Management of gallbladder empyema traditionally involves urgent cholecystectomy, which remains the gold standard, especially in uncomplicated acute cholecystitis [2]. However, in elderly or high-risk patients, conservative management with antibiotics and percutaneous drainage may be considered as alternatives. In our case, the patient was successfully treated with triple intravenous antibiotic therapy consisting of Metronidazole, Amoxicillin-Clavulanate, and Aminoside. This approach was guided by the patient´s advanced age, clinical stability, and comorbidities. While surgery is often preferred, non-surgical management can achieve favorable outcomes in carefully selected patients, provided close monitoring and follow-up imaging are performed [3].

Outcomes of gallbladder empyema depend on early diagnosis and appropriate intervention. In our case, timely imaging and antibiotic therapy led to a complete abscess resolution within three months, as confirmed by follow-up CT scans. The patient reported significant clinical improvement and tolerated the treatment without adverse effects. This highlights the importance of individualized treatment strategies and thorough radiological evaluation to guide management, particularly in patients with atypical presentations. Prompt diagnosis and intervention are critical to prevent severe complications, including sepsis and gallbladder perforation, which are associated with high morbidity and mortality [5].

 

 

Conclusion Up    Down

This case demonstrates that gallbladder empyema can present atypically in elderly patients, delaying diagnosis due to the absence of classic symptoms such as fever. Thus, early imaging with ultrasound and CT scans is necessary to confirm the diagnosis, showing the classical aspects of gallbladder wall thickening, intraluminal hypodense contents, and perivesicular edema, enabling prompt and targeted management. Antibiotic therapy with Metronidazole, amoxicillin-clavulanate, and aminoside allowed, as in our case, the avoidance of surgery considering the patient's advanced age and comorbidities.

 

 

Competing interests Up    Down

The authors declare no competing interests.

 

 

Authors' contributions Up    Down

Patient management: Abdelkader Sqalli Houssaini and Hatim Essaber. Data collection: Ikram Sarsar, Ali Haidar, Sara Loubaris, Youssef Omor, and Rachida Latib.

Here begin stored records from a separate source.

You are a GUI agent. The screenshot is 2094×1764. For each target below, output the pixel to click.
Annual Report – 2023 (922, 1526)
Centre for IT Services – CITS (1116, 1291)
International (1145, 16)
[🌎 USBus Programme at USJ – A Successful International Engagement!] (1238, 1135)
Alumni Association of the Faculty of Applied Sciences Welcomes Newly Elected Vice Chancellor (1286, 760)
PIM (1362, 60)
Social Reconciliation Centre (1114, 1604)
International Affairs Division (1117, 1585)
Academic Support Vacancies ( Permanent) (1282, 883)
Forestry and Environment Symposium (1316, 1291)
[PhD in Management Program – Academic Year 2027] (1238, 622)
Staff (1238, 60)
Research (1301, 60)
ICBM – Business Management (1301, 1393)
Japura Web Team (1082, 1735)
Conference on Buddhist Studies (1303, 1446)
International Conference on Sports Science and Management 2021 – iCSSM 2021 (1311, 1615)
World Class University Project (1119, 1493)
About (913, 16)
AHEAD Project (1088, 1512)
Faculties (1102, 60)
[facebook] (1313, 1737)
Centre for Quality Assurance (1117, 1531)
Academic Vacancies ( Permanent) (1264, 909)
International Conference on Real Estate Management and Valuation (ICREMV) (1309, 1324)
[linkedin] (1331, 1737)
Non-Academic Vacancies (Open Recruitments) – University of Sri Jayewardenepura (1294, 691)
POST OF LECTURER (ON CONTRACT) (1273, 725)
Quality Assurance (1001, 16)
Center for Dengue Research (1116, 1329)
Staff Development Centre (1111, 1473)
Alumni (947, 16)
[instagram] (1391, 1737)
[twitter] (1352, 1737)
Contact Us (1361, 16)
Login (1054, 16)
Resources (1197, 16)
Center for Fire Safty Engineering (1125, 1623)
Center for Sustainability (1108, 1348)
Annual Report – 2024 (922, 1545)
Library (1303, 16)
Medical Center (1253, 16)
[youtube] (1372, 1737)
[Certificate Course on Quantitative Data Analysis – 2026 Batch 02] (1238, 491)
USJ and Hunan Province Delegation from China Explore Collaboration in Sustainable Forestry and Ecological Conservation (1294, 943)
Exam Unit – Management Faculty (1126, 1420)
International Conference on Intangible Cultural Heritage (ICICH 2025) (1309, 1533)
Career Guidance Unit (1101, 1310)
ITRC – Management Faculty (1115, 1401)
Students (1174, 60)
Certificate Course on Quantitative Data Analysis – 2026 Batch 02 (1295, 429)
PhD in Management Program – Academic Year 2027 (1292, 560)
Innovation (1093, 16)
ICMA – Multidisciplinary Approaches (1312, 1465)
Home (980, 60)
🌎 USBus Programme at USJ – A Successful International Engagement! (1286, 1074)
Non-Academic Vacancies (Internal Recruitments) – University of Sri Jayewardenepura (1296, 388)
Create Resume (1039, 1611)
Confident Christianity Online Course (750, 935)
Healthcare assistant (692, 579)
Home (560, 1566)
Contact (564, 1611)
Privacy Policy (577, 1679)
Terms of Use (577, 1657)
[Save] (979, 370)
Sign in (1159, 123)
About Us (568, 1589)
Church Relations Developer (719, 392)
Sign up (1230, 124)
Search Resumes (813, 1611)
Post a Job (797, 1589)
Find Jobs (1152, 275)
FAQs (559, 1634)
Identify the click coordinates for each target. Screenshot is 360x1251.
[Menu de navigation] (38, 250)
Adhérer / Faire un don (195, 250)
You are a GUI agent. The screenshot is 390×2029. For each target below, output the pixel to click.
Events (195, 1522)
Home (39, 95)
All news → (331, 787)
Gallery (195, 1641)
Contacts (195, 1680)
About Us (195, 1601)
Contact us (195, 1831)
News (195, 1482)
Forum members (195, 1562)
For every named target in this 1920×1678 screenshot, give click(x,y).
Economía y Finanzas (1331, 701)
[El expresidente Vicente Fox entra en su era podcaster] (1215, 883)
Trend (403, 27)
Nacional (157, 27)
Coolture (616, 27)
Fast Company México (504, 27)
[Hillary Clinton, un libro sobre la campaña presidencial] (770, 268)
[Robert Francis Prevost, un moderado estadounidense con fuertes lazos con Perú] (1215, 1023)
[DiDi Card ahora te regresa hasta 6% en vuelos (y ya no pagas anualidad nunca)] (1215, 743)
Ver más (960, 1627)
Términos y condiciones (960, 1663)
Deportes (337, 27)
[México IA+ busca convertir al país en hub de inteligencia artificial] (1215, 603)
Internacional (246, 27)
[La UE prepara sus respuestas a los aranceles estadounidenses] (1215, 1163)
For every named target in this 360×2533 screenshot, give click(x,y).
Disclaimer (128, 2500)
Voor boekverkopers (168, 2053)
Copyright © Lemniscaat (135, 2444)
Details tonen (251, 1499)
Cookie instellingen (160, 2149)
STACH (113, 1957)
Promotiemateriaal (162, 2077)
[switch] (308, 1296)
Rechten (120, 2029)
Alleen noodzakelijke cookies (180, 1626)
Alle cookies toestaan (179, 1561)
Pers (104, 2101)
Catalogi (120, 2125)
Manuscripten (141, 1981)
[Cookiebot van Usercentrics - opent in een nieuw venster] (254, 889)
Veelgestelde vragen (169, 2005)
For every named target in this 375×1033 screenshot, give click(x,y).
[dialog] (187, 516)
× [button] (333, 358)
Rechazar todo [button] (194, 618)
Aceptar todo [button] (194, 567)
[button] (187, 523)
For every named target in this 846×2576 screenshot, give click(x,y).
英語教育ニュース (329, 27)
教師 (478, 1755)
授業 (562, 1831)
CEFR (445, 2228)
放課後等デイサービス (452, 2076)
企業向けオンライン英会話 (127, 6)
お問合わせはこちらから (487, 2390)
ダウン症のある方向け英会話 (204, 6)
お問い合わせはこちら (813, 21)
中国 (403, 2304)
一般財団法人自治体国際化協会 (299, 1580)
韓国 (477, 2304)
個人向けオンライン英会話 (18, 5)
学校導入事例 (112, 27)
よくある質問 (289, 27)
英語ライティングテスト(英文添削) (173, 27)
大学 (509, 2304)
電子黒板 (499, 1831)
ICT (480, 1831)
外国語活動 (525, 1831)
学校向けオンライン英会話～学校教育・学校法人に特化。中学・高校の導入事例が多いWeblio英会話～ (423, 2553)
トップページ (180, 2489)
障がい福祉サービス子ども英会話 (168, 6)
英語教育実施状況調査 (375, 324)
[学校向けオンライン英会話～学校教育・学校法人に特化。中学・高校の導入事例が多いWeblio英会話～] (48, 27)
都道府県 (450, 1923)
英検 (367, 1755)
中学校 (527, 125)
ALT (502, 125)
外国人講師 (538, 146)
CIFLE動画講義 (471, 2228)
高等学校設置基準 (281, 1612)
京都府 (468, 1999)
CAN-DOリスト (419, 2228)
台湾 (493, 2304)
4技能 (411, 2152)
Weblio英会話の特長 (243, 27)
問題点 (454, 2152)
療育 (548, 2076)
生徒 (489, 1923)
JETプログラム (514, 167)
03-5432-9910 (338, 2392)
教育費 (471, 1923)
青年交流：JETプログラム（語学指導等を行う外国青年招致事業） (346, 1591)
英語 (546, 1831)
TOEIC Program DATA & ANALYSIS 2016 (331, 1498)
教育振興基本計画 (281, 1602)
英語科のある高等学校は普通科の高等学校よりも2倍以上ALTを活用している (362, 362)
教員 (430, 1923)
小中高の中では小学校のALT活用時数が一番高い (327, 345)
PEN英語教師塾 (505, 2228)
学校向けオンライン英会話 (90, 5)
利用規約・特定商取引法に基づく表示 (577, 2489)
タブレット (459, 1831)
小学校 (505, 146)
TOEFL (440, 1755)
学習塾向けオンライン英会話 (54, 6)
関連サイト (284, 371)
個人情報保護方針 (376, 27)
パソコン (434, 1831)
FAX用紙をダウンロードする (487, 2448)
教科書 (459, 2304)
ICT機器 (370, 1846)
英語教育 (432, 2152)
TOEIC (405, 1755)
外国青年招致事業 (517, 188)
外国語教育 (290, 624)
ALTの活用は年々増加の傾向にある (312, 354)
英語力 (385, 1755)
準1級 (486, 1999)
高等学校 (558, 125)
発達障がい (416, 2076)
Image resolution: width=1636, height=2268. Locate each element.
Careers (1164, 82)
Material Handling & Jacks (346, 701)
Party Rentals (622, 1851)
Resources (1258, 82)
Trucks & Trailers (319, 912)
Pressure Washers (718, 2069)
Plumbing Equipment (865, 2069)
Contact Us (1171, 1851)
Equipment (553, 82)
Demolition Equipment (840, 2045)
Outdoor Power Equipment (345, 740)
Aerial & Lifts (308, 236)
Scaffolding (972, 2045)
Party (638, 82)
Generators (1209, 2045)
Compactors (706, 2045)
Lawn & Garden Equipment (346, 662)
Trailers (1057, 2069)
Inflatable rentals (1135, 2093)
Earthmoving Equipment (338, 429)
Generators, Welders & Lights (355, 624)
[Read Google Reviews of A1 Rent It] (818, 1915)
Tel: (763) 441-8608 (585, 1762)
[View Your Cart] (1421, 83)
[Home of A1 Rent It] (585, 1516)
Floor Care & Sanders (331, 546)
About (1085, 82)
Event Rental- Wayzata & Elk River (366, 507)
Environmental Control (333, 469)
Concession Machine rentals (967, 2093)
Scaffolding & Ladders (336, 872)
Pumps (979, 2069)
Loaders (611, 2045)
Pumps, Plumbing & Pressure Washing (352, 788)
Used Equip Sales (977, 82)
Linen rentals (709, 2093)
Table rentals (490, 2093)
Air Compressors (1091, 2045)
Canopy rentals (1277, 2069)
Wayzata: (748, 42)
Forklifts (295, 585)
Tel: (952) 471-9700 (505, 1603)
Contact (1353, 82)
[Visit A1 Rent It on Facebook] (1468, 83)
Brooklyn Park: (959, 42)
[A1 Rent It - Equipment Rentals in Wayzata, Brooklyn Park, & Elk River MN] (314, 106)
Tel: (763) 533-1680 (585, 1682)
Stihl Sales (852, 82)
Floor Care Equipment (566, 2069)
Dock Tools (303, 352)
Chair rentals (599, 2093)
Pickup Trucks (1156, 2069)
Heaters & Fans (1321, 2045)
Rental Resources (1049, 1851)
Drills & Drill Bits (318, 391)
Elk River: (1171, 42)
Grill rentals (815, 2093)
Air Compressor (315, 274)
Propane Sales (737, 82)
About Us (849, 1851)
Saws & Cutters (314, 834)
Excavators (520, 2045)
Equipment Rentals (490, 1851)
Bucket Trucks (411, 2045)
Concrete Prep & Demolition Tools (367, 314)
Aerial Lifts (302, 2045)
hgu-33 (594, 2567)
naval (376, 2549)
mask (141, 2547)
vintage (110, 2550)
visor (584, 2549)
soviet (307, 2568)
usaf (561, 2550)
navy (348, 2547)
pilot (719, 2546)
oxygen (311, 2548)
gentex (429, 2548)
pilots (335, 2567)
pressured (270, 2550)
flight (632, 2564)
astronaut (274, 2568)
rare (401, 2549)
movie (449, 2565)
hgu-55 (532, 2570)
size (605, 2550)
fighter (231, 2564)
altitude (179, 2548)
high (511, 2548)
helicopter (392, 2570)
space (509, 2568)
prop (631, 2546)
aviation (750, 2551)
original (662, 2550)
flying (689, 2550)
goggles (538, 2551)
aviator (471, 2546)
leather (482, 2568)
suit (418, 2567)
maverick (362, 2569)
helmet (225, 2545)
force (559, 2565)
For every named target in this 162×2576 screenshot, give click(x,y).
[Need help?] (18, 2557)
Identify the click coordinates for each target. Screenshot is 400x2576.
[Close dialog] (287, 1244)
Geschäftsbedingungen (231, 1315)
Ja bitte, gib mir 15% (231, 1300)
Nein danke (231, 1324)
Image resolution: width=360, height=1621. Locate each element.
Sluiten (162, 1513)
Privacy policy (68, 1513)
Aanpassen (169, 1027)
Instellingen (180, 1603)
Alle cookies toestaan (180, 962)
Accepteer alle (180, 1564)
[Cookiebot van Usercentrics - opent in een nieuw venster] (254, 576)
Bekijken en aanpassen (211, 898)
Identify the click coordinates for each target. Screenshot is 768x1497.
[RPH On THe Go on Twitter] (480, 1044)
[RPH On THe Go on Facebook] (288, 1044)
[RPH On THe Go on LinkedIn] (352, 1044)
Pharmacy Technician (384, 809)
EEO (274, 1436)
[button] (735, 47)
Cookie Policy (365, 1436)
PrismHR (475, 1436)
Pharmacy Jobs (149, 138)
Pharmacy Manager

Manuscript drafting: Abdelkader Sqalli Houssaini. Manuscript revision: Hatim Essaber, Ikram Sarsar, Ali Haidar, Sara Loubaris, Youssef Omor, Rachida Latib, and Sanae Amalik. All authors have read and approved the final version of the manuscript.

 

 

Figures Up    Down

Figure 1: CT findings of gallbladder empyema: CT scan in portal phase, axial (A) and oblique coronal (B) images showing an enlarged gallbladder (white arrow) with hypodense heterogeneous content associated with peri-vesicular edema (black arrow); the gallbladder empyema is communicating (red arrow) with a parietal abscess of the external duodenal wall (yellow arrow) we note the presence of biliary cysts (green arrows)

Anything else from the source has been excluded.